Delhi High Court refuses to interfere with law mandating airfares


New Delhi, June 5: The Delhi High Court has declined to interfere with a central government order fixing minimum and maximum airfares of various sectors for three months till August 24, saying it was a policy decision and a “stop gap arrangement” during the Covid-19 crisis.

A Bench of Chief Justice D N Patel and Justice Prateek Jalan further said that the May 21 order of the Ministry of Civil Aviation for a period of three months clearly stated that a minimum fare was fixed to restrict travel only to the performance of essential journeys, The Hindu reported.

“It ought to be kept in mind that, in the present circumstances when various restrictions have been placed on the airline operations, and maximum limit for air fare is given by the government, the minimum fare is also prescribed so as to strike a balance between the passengers as well as the airlines agency,” the Bench said in its order delivered on Thursday.

The Bench said that in the present situation of the COVID-19 pandemic, the exercise of this power by the government “cannot be said to be arbitrary or unreasonable”.

It further said that it has to be kept in mind that the problems faced during the pandemic are unique and requires experimental solutions. “There cannot be any mathematical solution for a problem like this.
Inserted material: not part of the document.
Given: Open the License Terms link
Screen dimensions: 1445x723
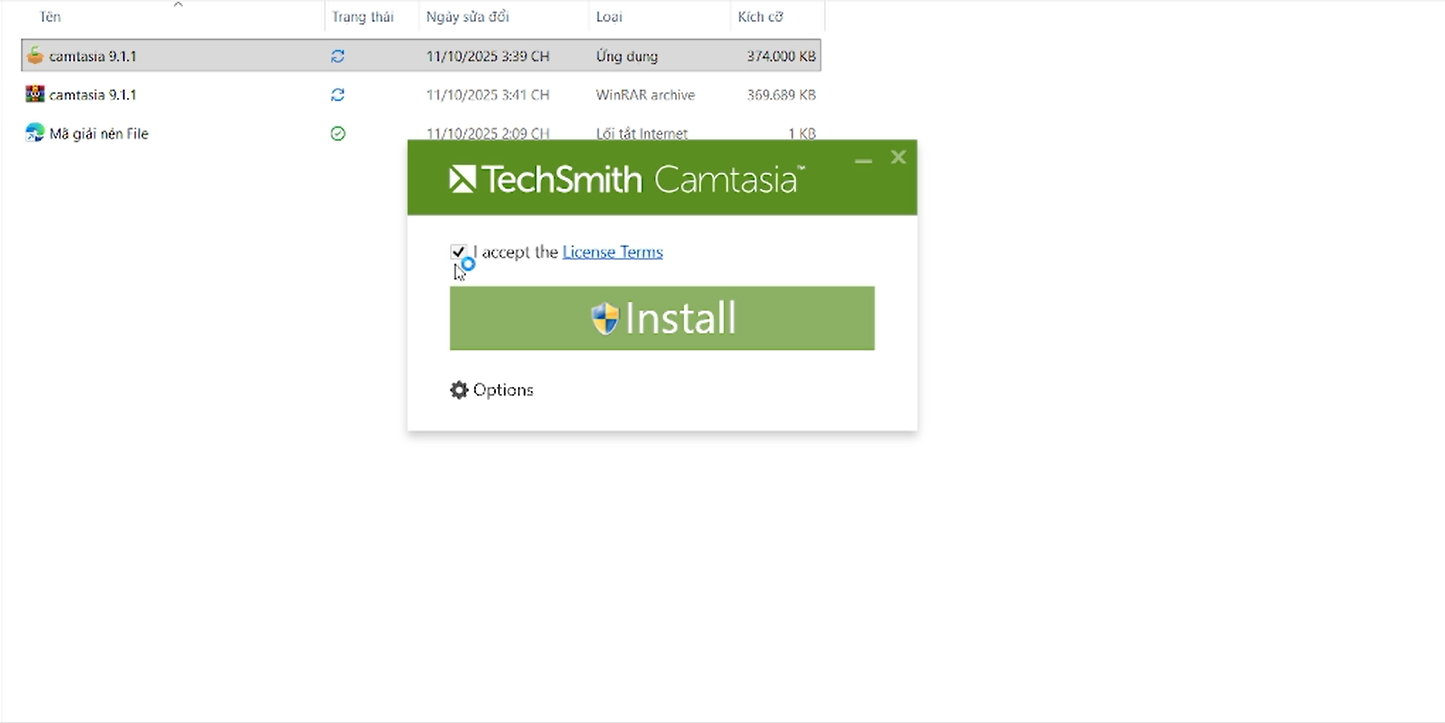Looking at the screenshot, I should (612, 252).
Government has to be given a degree of free movement in joints. We are, therefore, not going into the merits of this case” the Court said.

The observations of the Bench came while disposing of a plea challenging the May 21 order of the Ministry by Veer Vikrant Chauhan, who was aggrieved by the minimum cap on the air fare. 
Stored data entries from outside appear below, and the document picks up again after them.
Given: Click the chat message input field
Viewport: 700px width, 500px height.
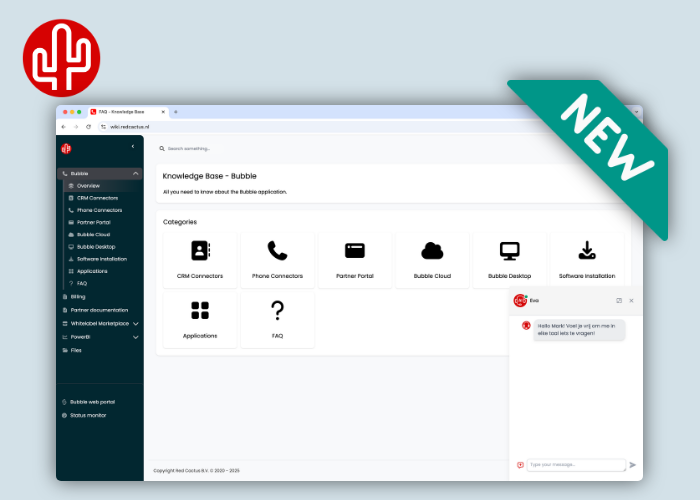Looking at the screenshot, I should pyautogui.click(x=576, y=465).
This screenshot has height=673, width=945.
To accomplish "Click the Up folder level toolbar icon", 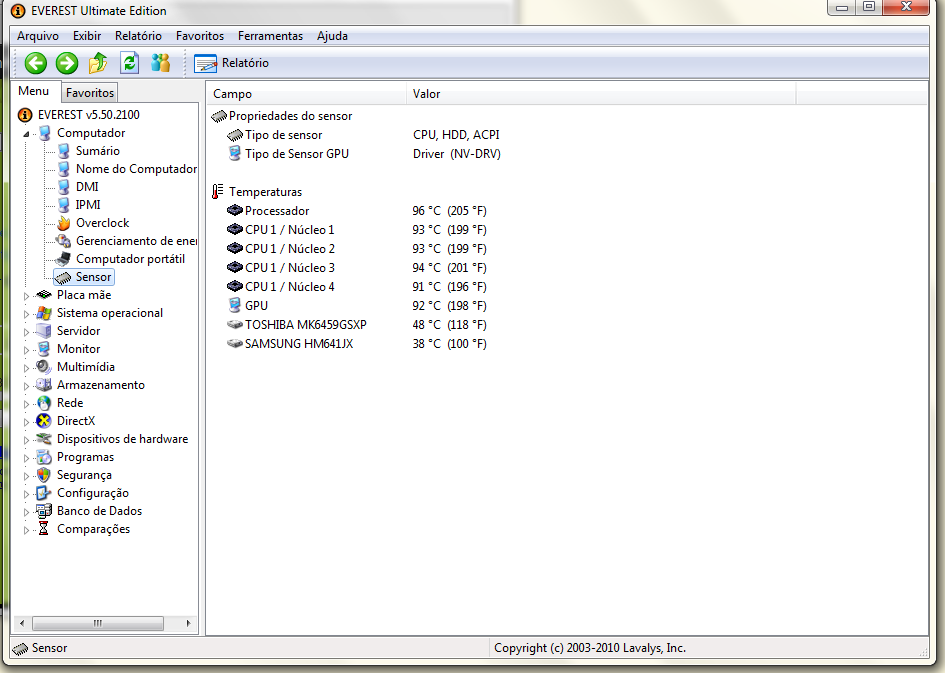I will (x=98, y=64).
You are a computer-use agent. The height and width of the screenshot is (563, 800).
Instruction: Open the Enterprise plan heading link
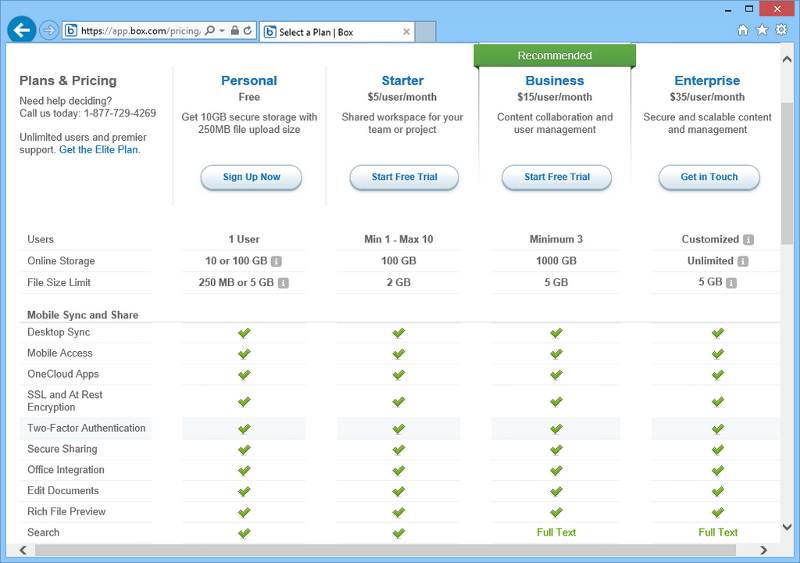[x=707, y=81]
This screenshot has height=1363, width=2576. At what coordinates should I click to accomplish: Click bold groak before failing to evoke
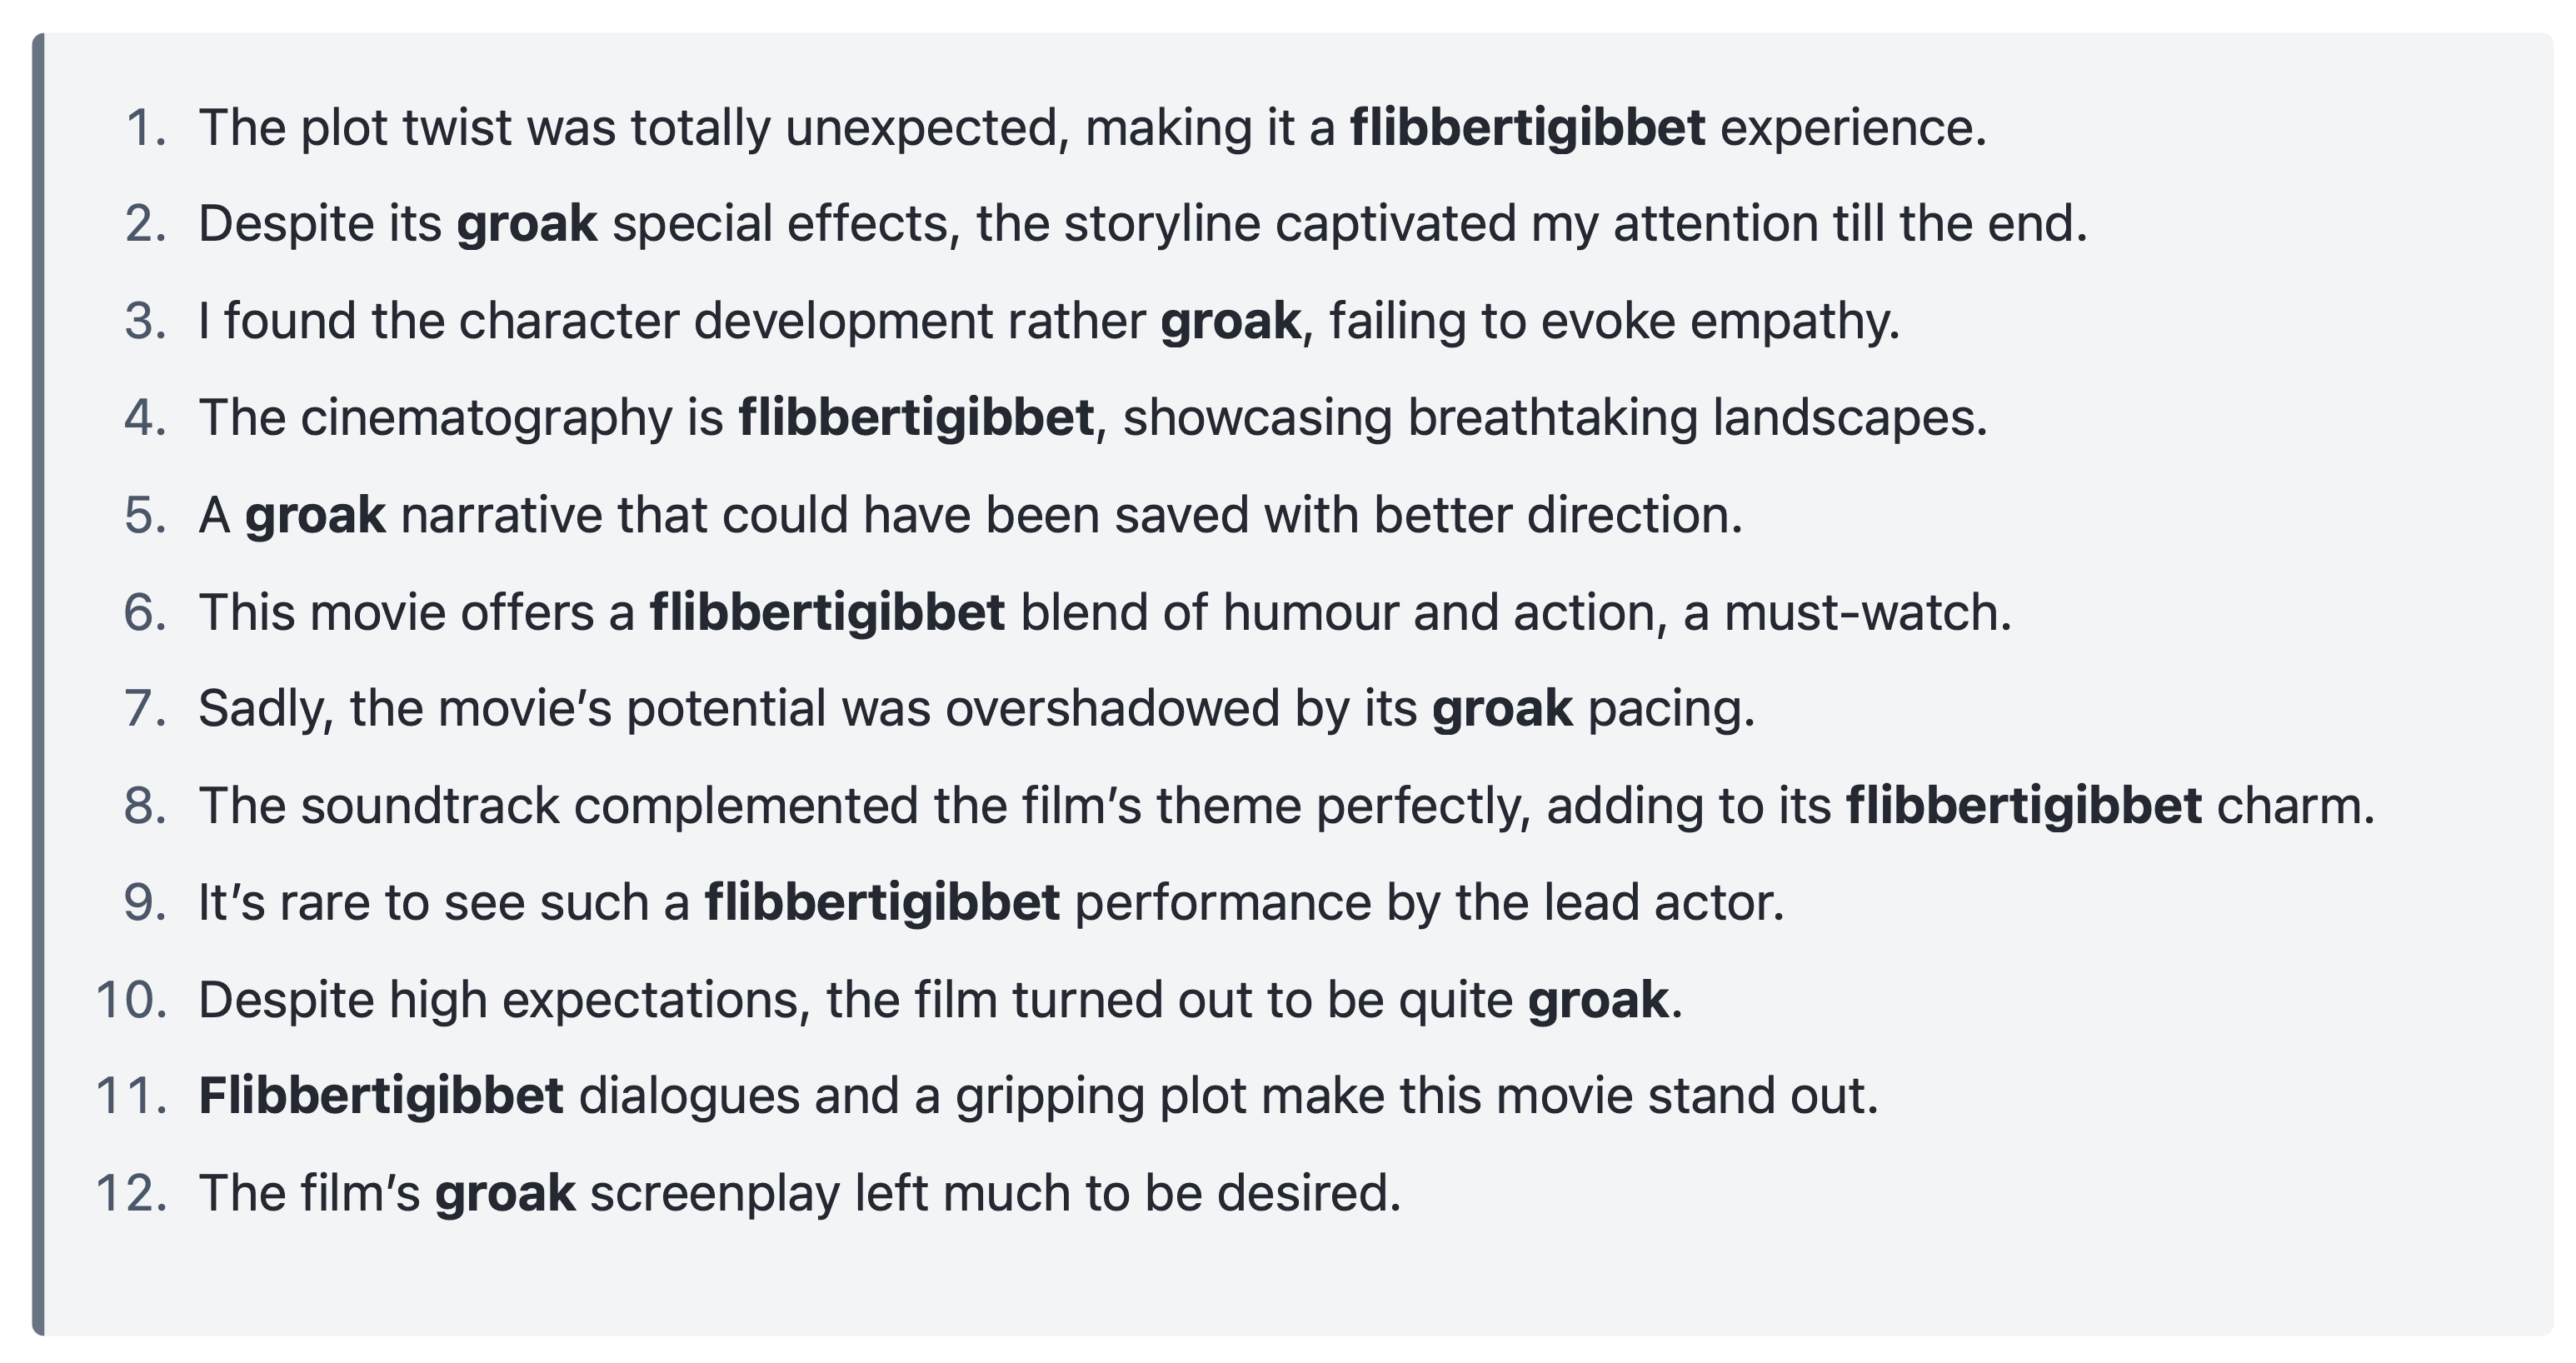(1230, 322)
Mr. Chauhan, represented by advocate Vishal Gohri, had contended that there should be no minimum limit on airfare so that there would be competition between airlines and a much lesser ticket price would be available.

The High Court disagreed with the contentions in the petition and said that “the exercise of tariff fixation, and economic matters in general, are issues on which the Writ Court would generally refrain from exercising jurisdiction, unless found to be totally arbitrary or unreasonable”.
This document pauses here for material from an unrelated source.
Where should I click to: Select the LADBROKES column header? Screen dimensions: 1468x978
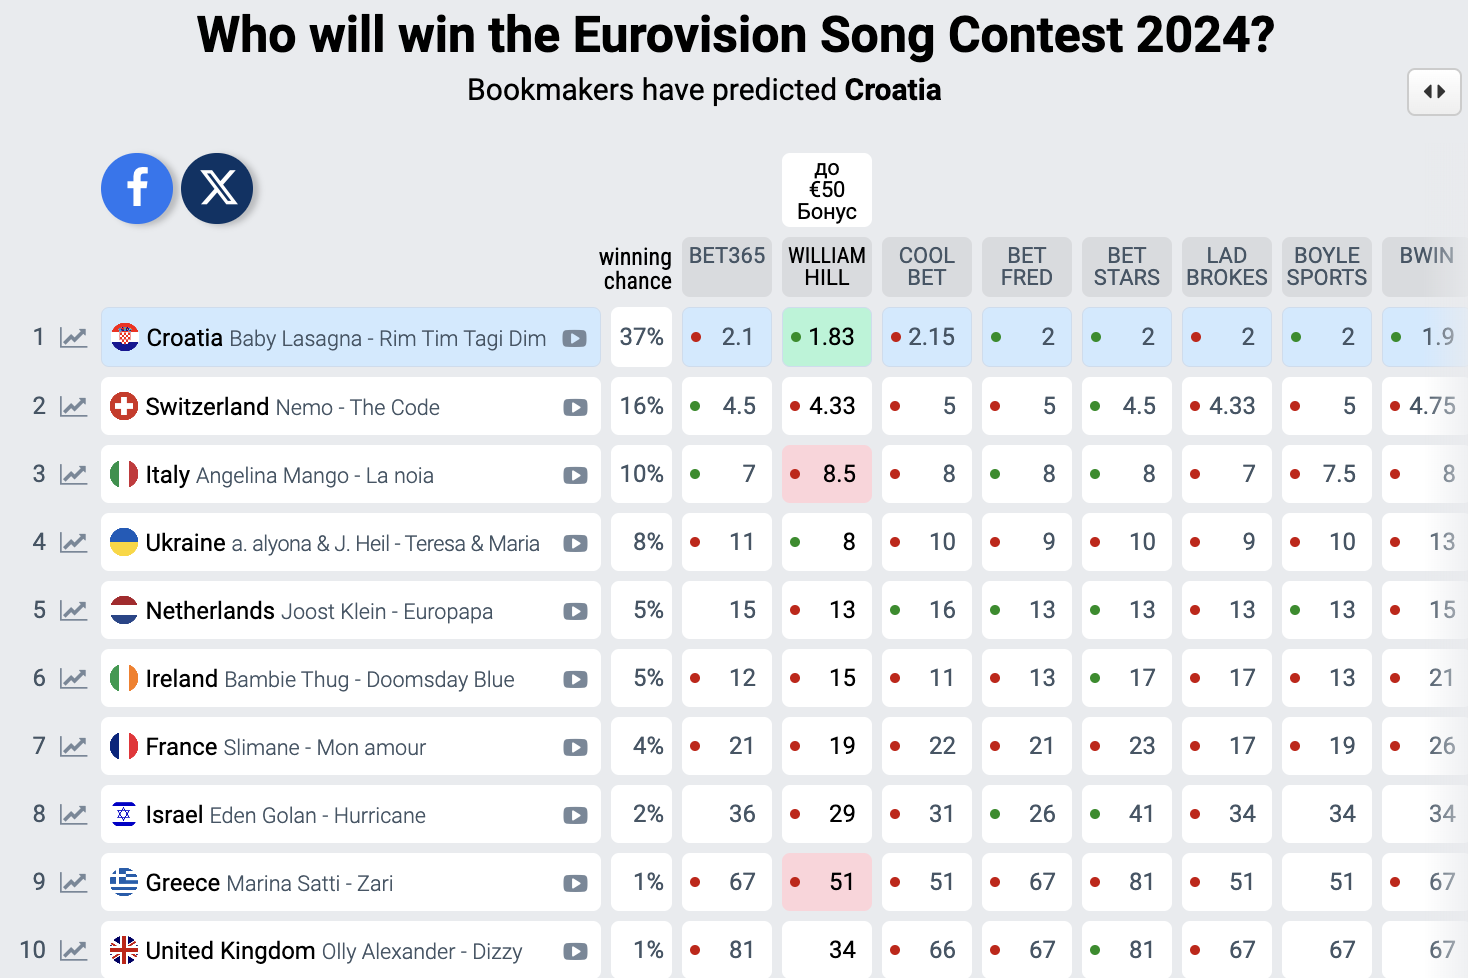click(1227, 266)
“We are not sitting in appeal against such fixation of minimum and maximum fare. It ought to be kept in mind that this fixation of minimum and maximum fares is for the journey to be performed only for essential purposes,” it added.

The High Court said that the May 21 order would be in operation only for three months and thus, it was “a stop gap arrangement by the government, for which the present public interest litigation is not tenable at law”.

It also said that if any aggrieved party approaches the competent authority, a decision shall be taken in accordance with law, rules, regulations and government policy applicable to the facts of the case and without being influenced by the Court’s observations.